Ein Mann erklärt einigen Schulkindern etwas zum Thema Blindheit
Beat Schneider von der Christoffel Blindenmission hatte viele neugierige Fragen zu beantworten. Bild: Annemarie Keusch

Wohler Anzeiger - Hören, fühlen und das, was geht, beobachten. Sehen geht nicht. Wie schwierig ein Leben als blinder oder sehbehinderter Mensch ist, lernten Auwer Schüler in einer ganz speziellen Doppellektion. Dafür kam gar das Mobil der Christoffel Blindenmission auf den Schulhof.

Die Augenbinde nimmt dem 5.-Klässler jedes Augenlicht. Vor ihm auf dem Tisch liegt ein Spiel, das normalerweise Kinder im Vorschulalter spielen. Es gilt, die richtigen Formen am richtigen Ort des Steckwürfels zu platzieren.

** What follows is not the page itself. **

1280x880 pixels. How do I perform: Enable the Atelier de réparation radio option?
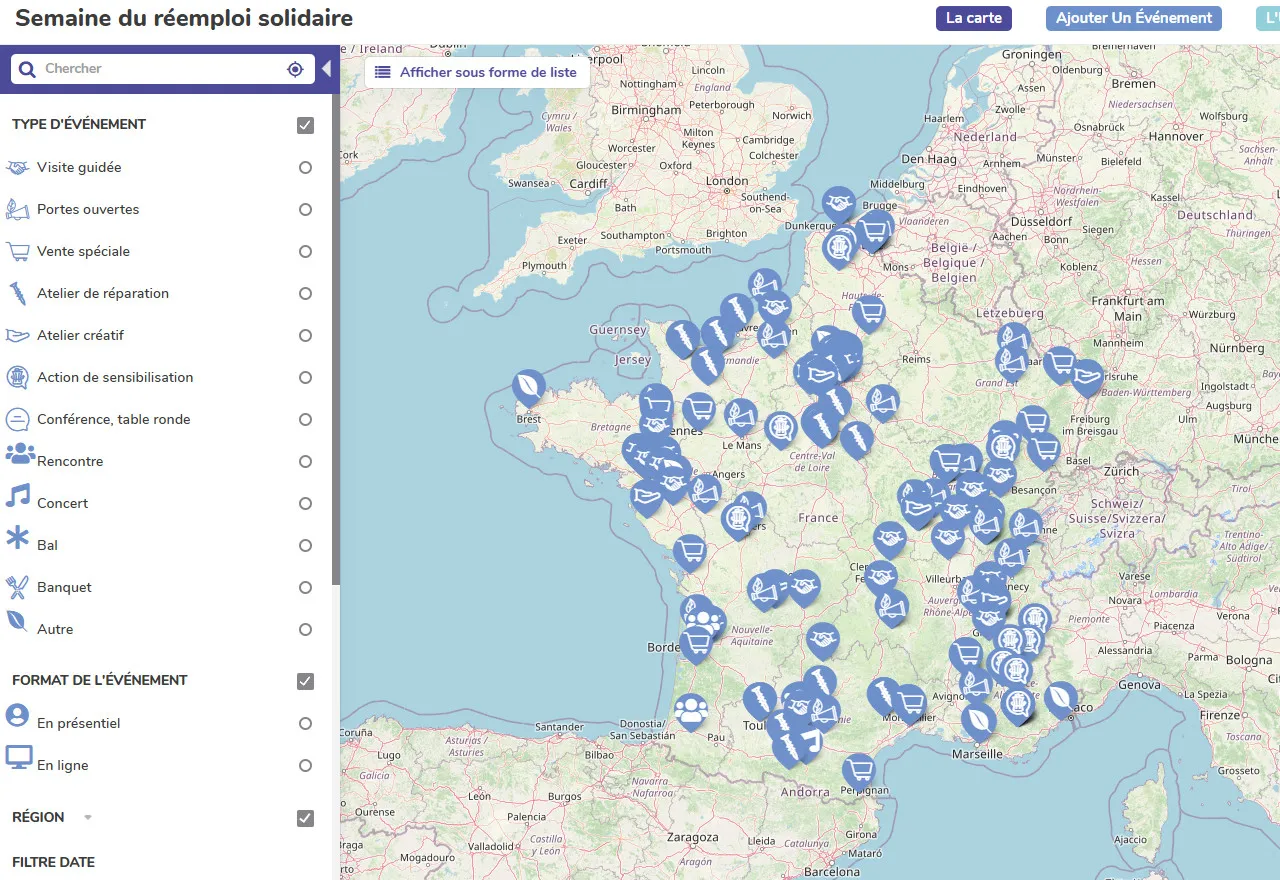click(306, 294)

Anspruchsvoll ist das nicht. Die anderen Kinder rundherum schmunzeln und schauen ihm zu. «Schwierig», sagt der Schüler. «Es geht ums Sensibilisieren», sagt Lehrerin Natascha Frei. Seit einem Jahr gibt sie in Auw Schule und behandelt mit ihrer Klasse aktuell das Thema Behinderungen.

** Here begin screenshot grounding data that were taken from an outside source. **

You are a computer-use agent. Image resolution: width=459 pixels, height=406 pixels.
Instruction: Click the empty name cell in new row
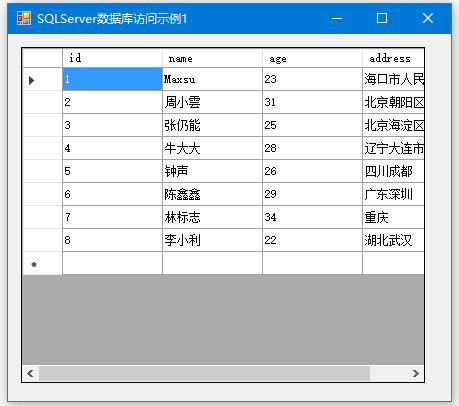click(x=212, y=263)
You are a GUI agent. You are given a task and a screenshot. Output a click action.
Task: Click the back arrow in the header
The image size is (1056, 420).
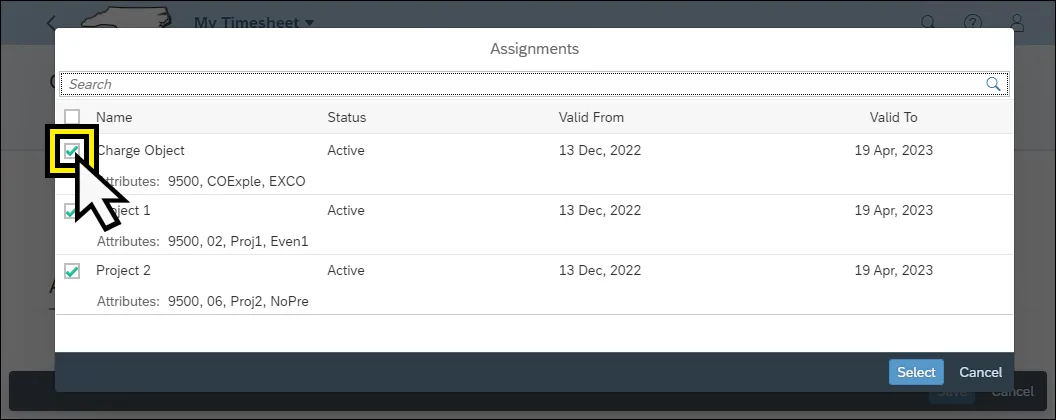point(52,22)
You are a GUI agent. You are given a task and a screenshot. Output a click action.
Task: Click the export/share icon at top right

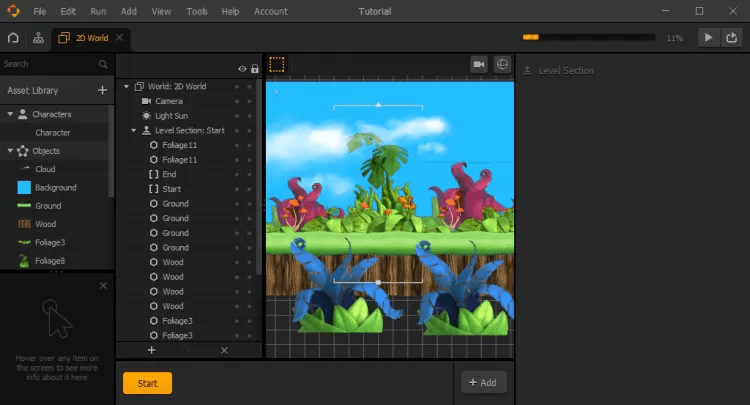tap(733, 38)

Weltweiter Einsatz für beeinträchtigte Menschen

Beat Schneider freuts. Er ist mit dem Erlebnismobil der Christoffel Blindenmission auf dem Pausenplatz in Auw. Mitgebracht hat er eine ganze Kiste voller Brillen. Aber nicht solche, die einem zu mehr Durchblick verhelfen, sondern milchige. Die Augenkrankheit grauer Star simulieren diese. Eine solche Brille aufgesetzt, machen sich die Schüler auf durch das Mobil. Holzbretter, die beim Durchlaufen ein wenig einsinken, steiniger Untergrund, Pflanzen, die beim Passieren ins Gesicht ragen. «Wer an grauem Star leidet, sieht solche Hindernisse oft nicht», erklärt Schneider den Schülern, bevor sie dies am eigenen Leib erfahren.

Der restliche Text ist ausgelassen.